The replay uses --fixed-schedule, so request arrivals are pinned to the trace — throughput is fixed and the comparison is on TTFT, ITL, total request latency, and goodput. Each configuration’s perf.yaml wraps this AIPerf command:

$aiperf profile -m nvidia/DeepSeek-V3.2-NVFP4 \
> --tokenizer nvidia/DeepSeek-V3.2-NVFP4 \
> --input-file /model-cache/traces/conversation_trace_synth_16.00x1+10.00_speedup1_maxisl110000.jsonl \
> --custom-dataset-type mooncake_trace \
> --fixed-schedule \
> --url http://<frontend>:8000 \
> --streaming \
> --goodput "time_to_first_token:20000 inter_token_latency:50"
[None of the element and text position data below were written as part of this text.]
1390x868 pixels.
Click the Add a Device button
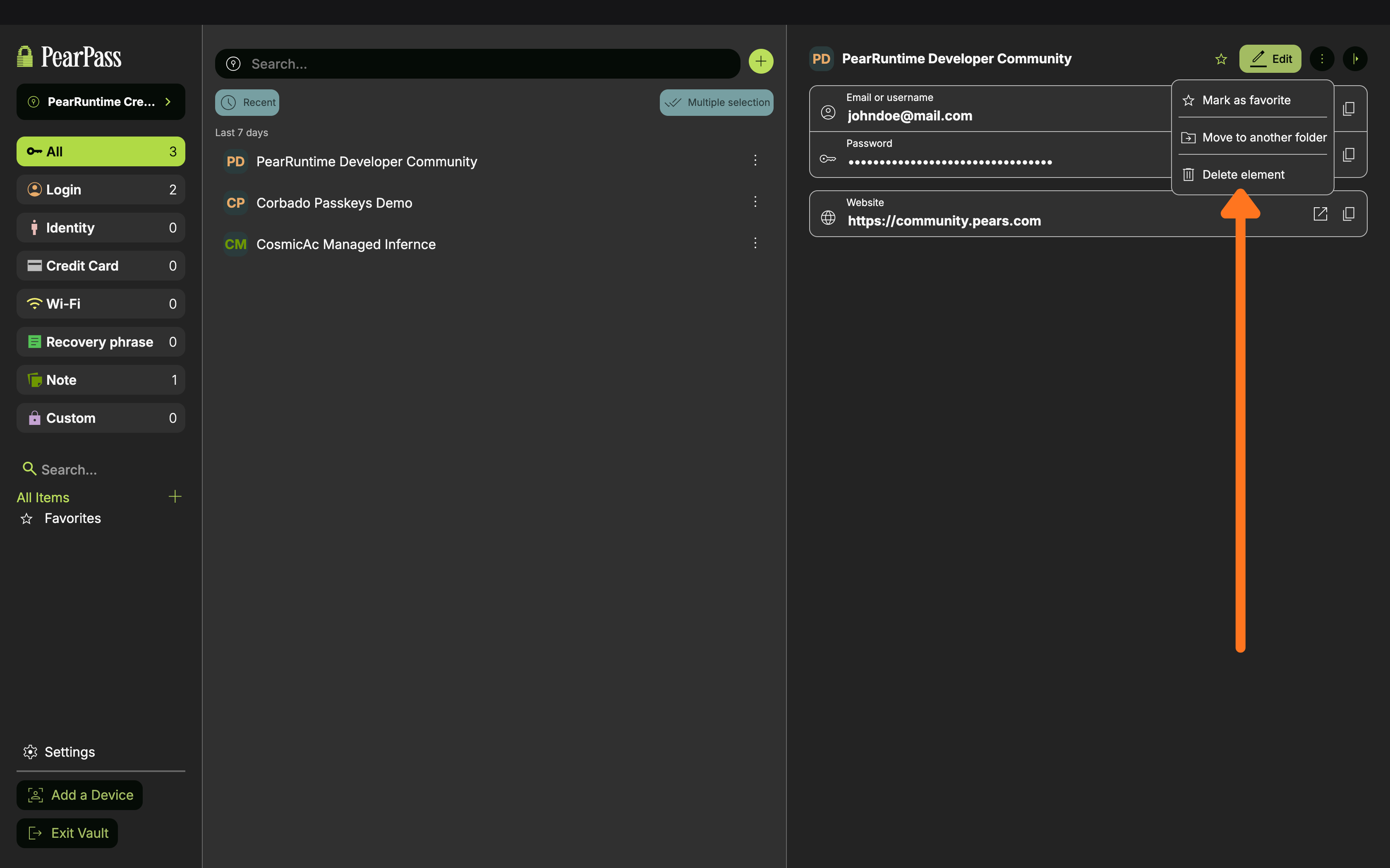80,795
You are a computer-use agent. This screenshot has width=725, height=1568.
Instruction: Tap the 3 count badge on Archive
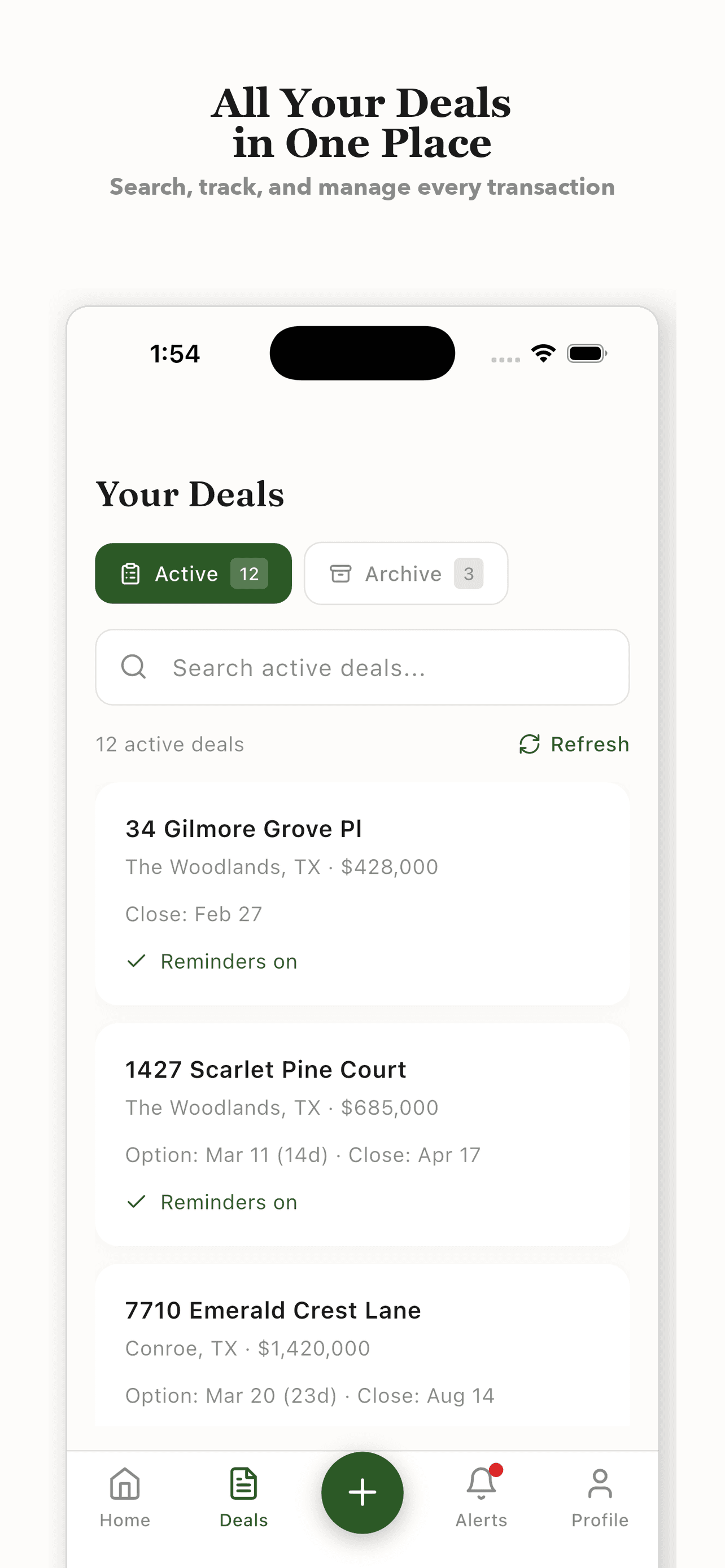(x=469, y=573)
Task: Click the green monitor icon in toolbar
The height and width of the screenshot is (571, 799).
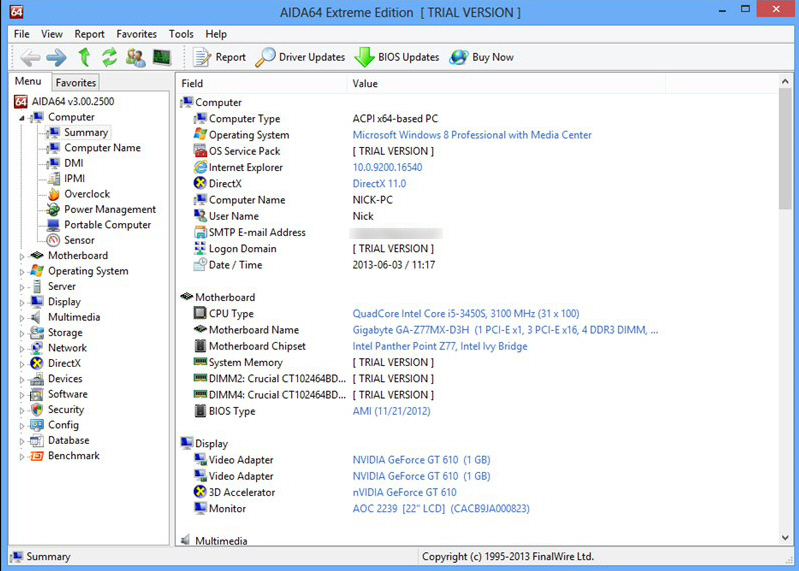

The frontend services are agg-round-robin-dsv32-nvfp4-frontend and disagg-kv-dsv32-nvfp4-frontend. Deploy one configuration at a time:

$export NAMESPACE=your-namespace
$
$# One-time prep: storage, ComputeDomain (for MNNVL co-location), model download
$kubectl apply -f recipes/deepseek-v32-fp4/model-cache/model-cache.yaml -n ${NAMESPACE}
$kubectl apply -f recipes/deepseek-v32-fp4/model-cache/compute-domain.yaml -n ${NAMESPACE}
$kubectl apply -f recipes/deepseek-v32-fp4/model-cache/model-download.yaml -n ${NAMESPACE}
$kubectl wait --for=condition=Complete job/model-download -n ${NAMESPACE} --timeout=600s
$
$# Copy the synthesized trace onto the PVC
$kubectl cp <local_trace.jsonl> ${NAMESPACE}/<helper-pod>:/model-cache/traces/
$
$# Pick one configuration from the table above, deploy it, wait for readiness, then apply its perf.yaml.
$kubectl apply -f recipes/deepseek-v32-fp4/trtllm/<configuration>/deploy.yaml -n ${NAMESPACE}
$kubectl apply -f recipes/deepseek-v32-fp4/trtllm/<configuration>/perf.yaml -n ${NAMESPACE}

The benchmark runs as a Kubernetes Job; tail it with kubectl logs -f -l job-name=<bench-job-name> -n ${NAMESPACE} (each config’s perf.yaml defines its Job name). Results land under /model-cache/perf/<epoch>_<job-name>/ on the model-cache PVC; copy them out with kubectl cp.

Notes

  • The source publishes the comparison as a results video plus the dataset statistics above, not a numeric results table; run both configurations to produce TTFT/ITL/goodput deltas for your cluster.
  • perf.yaml pins transformers==4.57.6 alongside aiperf==0.6.0 — older transformers cannot load the deepseek_v32 tokenizer and AIPerf surfaces it as “Failed to load tokenizer”.
  • Multi-node GB200 deployments need the ComputeDomain CR so the DRA scheduler co-locates worker pods on MNNVL-connected nodes; if you rename it, mirror the change in each deploy.yaml under extraPodSpec.resourceClaims and resources.claims.
  • Background on the underlying optimizations: Optimizing DeepSeek-V3.2 on NVIDIA Blackwell GPUs.
  • Source: recipes/deepseek-v32-fp4

The disaggregated KV router + WideEP configuration is the promoted deployment target: DeepSeek V3.2 NVFP4. The aggregated round-robin configuration exists as a benchmark control only.